Dear Support,
I would like to ask for a help with incorrect timestamps. I’ve already read other topics about this error, but it doesn’t solve my problem. I deployed Graylog from OVA file, running in VMware and version is the latest (3.0.2+1686930). Time setting displayed in System/Overview:
User admin :
2019-07-29 13:45:45 +02:00
Your web browser:
2019-07-29 13:45:45 +02:00
Graylog server:
2019-07-29 11:45:45 +00:00
Server configuration:
There is “Europe/Prague” in GRAYLOG/server.conf (root_timezone)
/etc/localtime of the Linux VM is pointed to Europe/Prague timezone file
timedatectl output of the Linux VM:
root@graylog:~# timedatectl
Local time: Mon 2019-07-29 13:37:30 CEST
Universal time: Mon 2019-07-29 11:37:30 UTC
RTC time: Mon 2019-07-29 11:37:29
Time zone: Europe/Prague (CEST, +0200)
System clock synchronized: yes
systemd-timesyncd.service active: yes
RTC in local TZ: no
From what I’ve read, the Graylog should take settings from the server setting, so it should have time same as Europe/Prague.

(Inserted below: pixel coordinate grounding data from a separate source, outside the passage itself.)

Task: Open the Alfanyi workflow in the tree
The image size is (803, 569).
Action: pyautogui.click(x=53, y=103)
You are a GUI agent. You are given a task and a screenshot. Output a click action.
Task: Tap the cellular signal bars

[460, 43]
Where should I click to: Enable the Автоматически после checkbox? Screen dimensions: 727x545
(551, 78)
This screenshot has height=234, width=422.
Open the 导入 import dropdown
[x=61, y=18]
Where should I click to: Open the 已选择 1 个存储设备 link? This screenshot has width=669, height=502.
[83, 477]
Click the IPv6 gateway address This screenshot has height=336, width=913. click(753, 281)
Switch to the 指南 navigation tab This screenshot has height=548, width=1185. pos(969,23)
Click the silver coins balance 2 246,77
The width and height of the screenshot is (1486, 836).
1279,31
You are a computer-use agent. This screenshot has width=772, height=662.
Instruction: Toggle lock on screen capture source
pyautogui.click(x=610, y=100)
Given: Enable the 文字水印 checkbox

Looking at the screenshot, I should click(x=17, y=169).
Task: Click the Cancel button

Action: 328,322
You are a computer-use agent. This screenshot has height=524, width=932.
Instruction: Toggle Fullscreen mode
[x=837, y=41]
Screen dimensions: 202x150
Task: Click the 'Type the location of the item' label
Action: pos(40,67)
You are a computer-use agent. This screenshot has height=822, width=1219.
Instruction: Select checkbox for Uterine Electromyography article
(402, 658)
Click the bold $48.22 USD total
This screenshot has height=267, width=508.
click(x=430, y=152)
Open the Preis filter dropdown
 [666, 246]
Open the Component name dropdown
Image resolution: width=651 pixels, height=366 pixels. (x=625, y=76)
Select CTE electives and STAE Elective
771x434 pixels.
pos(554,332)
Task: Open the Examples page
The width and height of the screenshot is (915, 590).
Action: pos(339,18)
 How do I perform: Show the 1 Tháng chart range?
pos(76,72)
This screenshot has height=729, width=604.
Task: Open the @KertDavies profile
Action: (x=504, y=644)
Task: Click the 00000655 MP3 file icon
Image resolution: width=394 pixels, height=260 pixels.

If you try to correct the timestamps of messages that are ingested into Graylog via Syslog - you can’t make that happen by changing the Servers timezone.
Graylog assumes that Syslog messages are UTC or contain proper timezone information. So that the messages can be saved with a UTC Timestamp in Elasticsearch.
if you want something different - please rephrase your question.
@jan my goal is to have all three times the same. I’ve installed 3 copies of Graylog (different customers, all of them are VMware VMs) and this “problem” occured only at single site. I did the same steps at every installation. @Karlis thanks for the tip, I’ll try that
@jan
“If you try to correct the timestamps of messages that are ingested into Graylog via Syslog - you can’t make that happen by changing the Servers timezone.” - no, the messages comes with correct time stam inside, because there is timezone configuration on the device
As you mentioned somewhere else (Time configuration incorrect) “Graylog internally use UTC and display the time always as UTC not with the local time setting of the server.” - I understand that, but from my experiences from three installations, two of them have Graylog server time adjusted to the local timezone (means no-UTC) and only one installation uses UTC. That’s weird.
We had had such a problem with our test machines at the time. In the end, only a new installation helped.
But it’s done relatively quickly. After the new installation the problem never occurred again.
Thanks. I’ve already done new installation (download latest OVA and went through configuration). I didn’t find solution, so I switched OS timezone back to UTC and now I see correct timestamps in the Graylog at least. It’s not perfect, but it will work.